Begin Dataset rows
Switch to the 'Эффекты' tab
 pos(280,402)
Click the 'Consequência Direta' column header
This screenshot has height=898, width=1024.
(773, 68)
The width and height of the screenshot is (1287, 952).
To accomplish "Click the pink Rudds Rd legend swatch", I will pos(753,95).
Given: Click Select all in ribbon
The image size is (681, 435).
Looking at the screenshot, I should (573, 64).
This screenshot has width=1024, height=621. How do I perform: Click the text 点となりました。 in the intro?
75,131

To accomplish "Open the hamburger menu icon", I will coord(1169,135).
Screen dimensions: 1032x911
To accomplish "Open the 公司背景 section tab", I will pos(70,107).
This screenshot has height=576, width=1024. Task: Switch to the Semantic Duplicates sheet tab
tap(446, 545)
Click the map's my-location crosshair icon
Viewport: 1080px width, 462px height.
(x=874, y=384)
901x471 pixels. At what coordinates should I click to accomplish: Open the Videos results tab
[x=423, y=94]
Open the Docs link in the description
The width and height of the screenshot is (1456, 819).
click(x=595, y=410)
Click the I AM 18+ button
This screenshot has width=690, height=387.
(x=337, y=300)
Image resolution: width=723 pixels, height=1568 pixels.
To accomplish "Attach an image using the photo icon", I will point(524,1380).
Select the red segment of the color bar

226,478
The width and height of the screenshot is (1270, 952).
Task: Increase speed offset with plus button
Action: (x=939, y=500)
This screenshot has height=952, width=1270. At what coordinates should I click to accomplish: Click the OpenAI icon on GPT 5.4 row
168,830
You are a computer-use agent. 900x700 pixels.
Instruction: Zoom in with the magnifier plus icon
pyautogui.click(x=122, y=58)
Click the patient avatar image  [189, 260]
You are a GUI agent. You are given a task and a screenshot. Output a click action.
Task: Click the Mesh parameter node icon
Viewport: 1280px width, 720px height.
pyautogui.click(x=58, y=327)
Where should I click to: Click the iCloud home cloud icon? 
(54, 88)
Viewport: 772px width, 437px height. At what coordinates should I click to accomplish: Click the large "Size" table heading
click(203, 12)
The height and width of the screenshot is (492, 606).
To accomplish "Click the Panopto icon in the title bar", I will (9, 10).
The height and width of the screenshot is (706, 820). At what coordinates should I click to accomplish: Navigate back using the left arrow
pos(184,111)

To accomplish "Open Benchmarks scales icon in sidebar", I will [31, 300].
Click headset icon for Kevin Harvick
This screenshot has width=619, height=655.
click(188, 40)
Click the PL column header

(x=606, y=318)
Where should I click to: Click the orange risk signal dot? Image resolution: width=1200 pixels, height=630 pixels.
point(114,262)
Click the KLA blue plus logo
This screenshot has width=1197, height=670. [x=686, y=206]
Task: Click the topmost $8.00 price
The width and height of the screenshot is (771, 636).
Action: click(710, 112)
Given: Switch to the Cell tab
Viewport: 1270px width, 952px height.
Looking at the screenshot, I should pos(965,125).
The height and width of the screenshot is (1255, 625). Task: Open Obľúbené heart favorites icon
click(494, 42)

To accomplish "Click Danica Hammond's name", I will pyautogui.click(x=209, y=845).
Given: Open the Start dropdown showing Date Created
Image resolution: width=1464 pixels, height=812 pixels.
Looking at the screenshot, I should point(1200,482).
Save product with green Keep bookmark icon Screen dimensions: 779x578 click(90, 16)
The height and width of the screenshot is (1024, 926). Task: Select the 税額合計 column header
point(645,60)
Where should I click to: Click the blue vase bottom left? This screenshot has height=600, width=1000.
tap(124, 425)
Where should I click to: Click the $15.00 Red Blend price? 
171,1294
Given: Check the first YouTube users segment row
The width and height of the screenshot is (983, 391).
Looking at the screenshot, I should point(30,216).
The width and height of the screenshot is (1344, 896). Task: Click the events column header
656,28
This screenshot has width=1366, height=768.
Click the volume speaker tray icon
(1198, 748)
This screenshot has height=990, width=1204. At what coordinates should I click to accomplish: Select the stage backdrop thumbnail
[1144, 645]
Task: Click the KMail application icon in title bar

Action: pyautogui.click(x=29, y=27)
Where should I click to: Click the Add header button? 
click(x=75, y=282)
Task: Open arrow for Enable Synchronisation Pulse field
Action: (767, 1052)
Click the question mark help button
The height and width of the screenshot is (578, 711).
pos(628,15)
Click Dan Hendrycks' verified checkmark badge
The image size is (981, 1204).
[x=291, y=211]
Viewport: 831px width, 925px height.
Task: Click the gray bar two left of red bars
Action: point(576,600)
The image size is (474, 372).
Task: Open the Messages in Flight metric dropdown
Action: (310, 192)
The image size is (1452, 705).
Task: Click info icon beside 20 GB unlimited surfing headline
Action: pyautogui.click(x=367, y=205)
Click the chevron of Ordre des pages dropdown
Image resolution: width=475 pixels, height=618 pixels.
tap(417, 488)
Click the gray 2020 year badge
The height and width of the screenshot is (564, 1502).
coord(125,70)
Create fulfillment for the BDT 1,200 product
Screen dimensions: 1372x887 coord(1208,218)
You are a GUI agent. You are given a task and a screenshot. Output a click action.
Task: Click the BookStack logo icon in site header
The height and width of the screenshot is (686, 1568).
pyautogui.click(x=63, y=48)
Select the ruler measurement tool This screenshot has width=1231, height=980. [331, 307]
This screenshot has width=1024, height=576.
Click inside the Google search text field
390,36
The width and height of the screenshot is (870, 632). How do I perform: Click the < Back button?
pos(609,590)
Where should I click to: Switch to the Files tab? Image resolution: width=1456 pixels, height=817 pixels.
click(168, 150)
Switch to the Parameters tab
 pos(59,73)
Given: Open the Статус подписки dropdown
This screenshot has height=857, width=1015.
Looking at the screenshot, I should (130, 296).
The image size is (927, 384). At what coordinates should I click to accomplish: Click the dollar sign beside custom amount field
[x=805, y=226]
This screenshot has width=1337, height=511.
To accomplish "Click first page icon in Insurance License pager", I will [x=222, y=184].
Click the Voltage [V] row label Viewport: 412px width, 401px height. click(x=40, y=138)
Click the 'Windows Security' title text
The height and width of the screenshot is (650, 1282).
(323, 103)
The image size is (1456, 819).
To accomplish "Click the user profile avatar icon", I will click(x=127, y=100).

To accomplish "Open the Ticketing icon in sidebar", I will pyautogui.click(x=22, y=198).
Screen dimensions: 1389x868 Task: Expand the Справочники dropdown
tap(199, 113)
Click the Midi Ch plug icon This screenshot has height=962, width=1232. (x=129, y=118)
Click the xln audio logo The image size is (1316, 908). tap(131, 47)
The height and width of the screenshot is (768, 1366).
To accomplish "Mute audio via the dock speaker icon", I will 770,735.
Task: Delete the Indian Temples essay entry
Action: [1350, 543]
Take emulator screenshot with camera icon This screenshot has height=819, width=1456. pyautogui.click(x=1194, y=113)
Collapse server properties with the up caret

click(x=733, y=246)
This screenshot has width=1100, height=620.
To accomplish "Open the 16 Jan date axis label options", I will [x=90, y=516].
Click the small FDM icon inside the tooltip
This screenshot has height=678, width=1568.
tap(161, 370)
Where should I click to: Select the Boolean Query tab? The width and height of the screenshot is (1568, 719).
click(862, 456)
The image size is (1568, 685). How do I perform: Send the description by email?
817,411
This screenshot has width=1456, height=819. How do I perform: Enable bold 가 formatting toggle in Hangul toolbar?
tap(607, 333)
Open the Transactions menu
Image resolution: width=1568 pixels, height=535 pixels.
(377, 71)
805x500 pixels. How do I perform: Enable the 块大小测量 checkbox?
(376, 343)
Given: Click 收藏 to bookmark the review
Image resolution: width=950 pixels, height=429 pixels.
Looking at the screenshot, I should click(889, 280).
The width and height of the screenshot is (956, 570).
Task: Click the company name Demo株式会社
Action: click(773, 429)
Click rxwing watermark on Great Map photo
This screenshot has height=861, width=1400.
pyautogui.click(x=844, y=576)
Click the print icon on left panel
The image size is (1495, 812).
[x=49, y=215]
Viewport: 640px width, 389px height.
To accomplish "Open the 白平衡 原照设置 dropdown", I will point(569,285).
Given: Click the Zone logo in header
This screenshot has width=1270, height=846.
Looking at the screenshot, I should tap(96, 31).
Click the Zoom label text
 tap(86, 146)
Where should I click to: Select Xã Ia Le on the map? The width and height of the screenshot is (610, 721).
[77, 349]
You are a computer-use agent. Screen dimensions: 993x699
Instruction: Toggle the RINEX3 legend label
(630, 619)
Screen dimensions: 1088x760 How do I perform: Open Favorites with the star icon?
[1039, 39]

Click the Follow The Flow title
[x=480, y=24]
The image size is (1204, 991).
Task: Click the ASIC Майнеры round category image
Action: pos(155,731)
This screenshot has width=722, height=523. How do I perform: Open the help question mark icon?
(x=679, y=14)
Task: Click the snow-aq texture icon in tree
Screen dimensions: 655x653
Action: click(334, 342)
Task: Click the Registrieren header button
End Dataset rows
Instructions to follow =>
Repeat the items above word for word, starting with the line that contains "This screenshot has height=576, width=1024." and going on through the line that contains "click(203, 12)".

Result for this exercise =>
This screenshot has height=576, width=1024. Task: Switch to the Semantic Duplicates sheet tab
tap(446, 545)
Click the map's my-location crosshair icon
Viewport: 1080px width, 462px height.
(x=874, y=384)
901x471 pixels. At what coordinates should I click to accomplish: Open the Videos results tab
[x=423, y=94]
Open the Docs link in the description
The width and height of the screenshot is (1456, 819).
click(x=595, y=410)
Click the I AM 18+ button
This screenshot has width=690, height=387.
(x=337, y=300)
Image resolution: width=723 pixels, height=1568 pixels.
To accomplish "Attach an image using the photo icon", I will point(524,1380).
Select the red segment of the color bar

226,478
The width and height of the screenshot is (1270, 952).
Task: Increase speed offset with plus button
Action: (x=939, y=500)
This screenshot has height=952, width=1270. At what coordinates should I click to accomplish: Click the OpenAI icon on GPT 5.4 row
168,830
You are a computer-use agent. 900x700 pixels.
Instruction: Zoom in with the magnifier plus icon
pyautogui.click(x=122, y=58)
Click the patient avatar image  [189, 260]
You are a GUI agent. You are given a task and a screenshot. Output a click action.
Task: Click the Mesh parameter node icon
Viewport: 1280px width, 720px height.
pyautogui.click(x=58, y=327)
Where should I click to: Click the iCloud home cloud icon? 
(54, 88)
Viewport: 772px width, 437px height. At what coordinates should I click to accomplish: Click the large "Size" table heading
click(203, 12)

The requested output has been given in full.